Fungal species from the genus Trichoderma (sexual morph Hypocrea) are widely distributed in nature, especially in soil [75]. According to Thambugala et al. [20], Trichoderma is the fungal genus with the greatest biocontrol potential. Twenty-five Trichoderma species have been used in this capacity against several phytopathogens, such as Botrytis cinerea, Fusarium spp., Pythium spp., Rhizoctonia solani, Sclerotium rolfsii, and Sclerotinia sclerotiorum [20,67,76]. The main biocontrol strategies developed by Trichoderma against fungal pathogens are mycoparasitism, competition, antibiosis and systemic induced resistance [67,76]. Lytic enzymes synthesized by Trichoderma species, particularly chitinases, β-1,3-glucanases, and proteases are believed to be responsible for their mycoparasitic activity, leading to the degradation of the cell walls of fungal pathogens. Moreover, numerous Trichoderma species synthesize a large number of different secondary metabolites that are involved in mycoparasitic action [76,77,78]. Trichoderma-based products are marketed worldwide and used for crop protection against numerous disease-causing agents. The living fungal spores are applied in a variety of preparations used for spraying leaves, covering wounds after pruning, treating seeds and propagating material, or by introducing them into the soil before sowing or transplanting plants [40].
The present results support the argument that H. fraxineus may also be included in the fungal pathogens that can be suppressed by numerous Trichoderma species. This is indicated by both the dual cultures assay and the inoculations test. The mycelium of Trichoderma spp. was found on ash petioles in situ, mainly in the period from May to August, i.e., before or during the fructification of H. fraxineus, which should be assessed as a positive phenomenon. The appearance of Trichoderma in the final stage of petioles degradation would be of less importance for the reduction of the pathogen’s inoculum.
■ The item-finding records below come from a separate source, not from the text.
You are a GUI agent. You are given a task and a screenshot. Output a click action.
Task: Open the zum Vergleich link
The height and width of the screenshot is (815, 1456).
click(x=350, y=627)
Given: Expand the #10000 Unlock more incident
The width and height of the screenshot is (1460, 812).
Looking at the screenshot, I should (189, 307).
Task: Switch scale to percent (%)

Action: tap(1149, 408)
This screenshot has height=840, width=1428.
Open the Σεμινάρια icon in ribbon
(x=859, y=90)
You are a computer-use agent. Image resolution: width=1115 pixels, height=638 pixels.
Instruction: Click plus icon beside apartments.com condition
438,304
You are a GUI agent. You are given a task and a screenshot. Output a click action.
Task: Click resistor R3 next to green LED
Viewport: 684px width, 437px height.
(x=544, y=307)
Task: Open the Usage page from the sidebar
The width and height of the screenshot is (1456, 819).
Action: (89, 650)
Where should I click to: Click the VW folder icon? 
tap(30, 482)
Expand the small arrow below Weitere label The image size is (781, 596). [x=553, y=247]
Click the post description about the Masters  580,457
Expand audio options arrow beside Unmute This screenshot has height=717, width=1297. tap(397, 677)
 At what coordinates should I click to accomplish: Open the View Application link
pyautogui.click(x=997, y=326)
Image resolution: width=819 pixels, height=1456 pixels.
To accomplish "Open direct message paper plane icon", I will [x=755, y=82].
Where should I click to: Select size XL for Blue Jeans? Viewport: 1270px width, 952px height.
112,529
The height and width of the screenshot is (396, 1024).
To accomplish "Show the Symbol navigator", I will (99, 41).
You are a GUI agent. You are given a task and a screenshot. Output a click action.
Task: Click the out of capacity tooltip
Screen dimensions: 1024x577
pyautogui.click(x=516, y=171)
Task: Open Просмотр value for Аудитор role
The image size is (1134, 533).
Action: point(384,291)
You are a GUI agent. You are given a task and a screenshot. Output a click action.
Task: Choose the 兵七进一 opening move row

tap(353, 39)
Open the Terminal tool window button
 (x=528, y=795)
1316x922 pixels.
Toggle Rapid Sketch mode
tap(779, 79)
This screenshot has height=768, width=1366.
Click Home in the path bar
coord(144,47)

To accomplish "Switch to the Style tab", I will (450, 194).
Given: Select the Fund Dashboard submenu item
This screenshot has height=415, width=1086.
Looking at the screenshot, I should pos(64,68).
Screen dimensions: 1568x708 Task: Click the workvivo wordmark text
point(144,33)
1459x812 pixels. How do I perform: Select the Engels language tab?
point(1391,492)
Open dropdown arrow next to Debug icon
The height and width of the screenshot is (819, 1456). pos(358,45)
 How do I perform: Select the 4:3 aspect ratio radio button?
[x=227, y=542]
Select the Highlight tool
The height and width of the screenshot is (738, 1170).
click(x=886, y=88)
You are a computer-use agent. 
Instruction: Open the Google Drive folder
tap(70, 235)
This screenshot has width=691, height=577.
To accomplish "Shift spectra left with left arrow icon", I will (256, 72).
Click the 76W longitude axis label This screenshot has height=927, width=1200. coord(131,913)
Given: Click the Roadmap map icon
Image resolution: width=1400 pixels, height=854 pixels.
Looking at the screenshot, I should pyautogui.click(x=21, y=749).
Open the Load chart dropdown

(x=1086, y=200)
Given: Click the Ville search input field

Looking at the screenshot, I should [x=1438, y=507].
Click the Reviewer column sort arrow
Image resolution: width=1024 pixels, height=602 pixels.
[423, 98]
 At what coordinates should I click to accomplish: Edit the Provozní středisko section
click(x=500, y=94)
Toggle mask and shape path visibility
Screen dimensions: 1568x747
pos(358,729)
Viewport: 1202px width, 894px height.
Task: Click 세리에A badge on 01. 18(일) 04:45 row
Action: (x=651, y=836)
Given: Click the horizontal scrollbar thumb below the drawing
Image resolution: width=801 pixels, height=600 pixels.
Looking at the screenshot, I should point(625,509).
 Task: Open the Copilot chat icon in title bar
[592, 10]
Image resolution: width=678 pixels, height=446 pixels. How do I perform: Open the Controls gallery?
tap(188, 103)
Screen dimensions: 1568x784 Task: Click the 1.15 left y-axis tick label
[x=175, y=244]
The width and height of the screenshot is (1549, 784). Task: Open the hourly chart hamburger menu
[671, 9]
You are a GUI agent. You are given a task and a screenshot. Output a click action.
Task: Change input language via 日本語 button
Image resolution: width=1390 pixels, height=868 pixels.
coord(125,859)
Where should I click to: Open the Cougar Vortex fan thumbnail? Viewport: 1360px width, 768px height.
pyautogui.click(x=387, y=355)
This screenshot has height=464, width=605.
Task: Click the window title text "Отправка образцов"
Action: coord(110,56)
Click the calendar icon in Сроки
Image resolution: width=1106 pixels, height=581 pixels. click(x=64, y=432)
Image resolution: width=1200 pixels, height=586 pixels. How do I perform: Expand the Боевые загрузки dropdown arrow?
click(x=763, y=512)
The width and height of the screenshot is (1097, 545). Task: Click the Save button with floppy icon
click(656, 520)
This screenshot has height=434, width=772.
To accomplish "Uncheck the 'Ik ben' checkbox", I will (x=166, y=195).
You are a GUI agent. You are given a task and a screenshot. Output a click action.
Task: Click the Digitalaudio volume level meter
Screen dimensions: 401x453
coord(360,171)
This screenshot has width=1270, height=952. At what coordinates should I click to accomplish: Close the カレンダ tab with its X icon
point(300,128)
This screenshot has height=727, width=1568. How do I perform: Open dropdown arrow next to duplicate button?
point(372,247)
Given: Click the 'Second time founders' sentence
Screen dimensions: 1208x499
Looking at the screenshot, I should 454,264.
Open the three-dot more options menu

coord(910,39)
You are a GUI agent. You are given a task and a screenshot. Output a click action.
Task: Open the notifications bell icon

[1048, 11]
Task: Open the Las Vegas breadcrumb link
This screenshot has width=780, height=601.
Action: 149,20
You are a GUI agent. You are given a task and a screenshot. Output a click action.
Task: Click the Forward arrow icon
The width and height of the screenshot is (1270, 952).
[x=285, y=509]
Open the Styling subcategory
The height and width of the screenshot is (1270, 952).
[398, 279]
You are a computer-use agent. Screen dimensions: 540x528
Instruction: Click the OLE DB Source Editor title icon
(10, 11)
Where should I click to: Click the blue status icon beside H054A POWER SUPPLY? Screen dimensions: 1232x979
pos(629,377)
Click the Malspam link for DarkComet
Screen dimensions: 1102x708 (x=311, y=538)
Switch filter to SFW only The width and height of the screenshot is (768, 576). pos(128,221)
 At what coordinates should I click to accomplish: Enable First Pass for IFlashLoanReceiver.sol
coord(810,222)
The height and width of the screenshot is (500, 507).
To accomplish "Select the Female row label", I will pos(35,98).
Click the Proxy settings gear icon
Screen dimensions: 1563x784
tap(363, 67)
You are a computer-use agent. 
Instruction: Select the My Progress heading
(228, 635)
Minimidochium species are known mainly as saprotrophic fungi that colonize leaf litter or as endophytes [79,80]. Some species can produce extracellular laccases, which are responsible for the breakdown of lignin in white rot fungi [81]. The observed antibiotic activity of Minimidochium sp., lysis of hyphal wall and the possible effect on the death of H. fraxineus apothecia are a new aspect for this genus. Studies on the isolate Minimidochium sp. Jp49, strongly antagonistic to H. fraxineus, showed that it did not damage callus cultures and seedlings of F. excelsior and F. pennsylvanica [27].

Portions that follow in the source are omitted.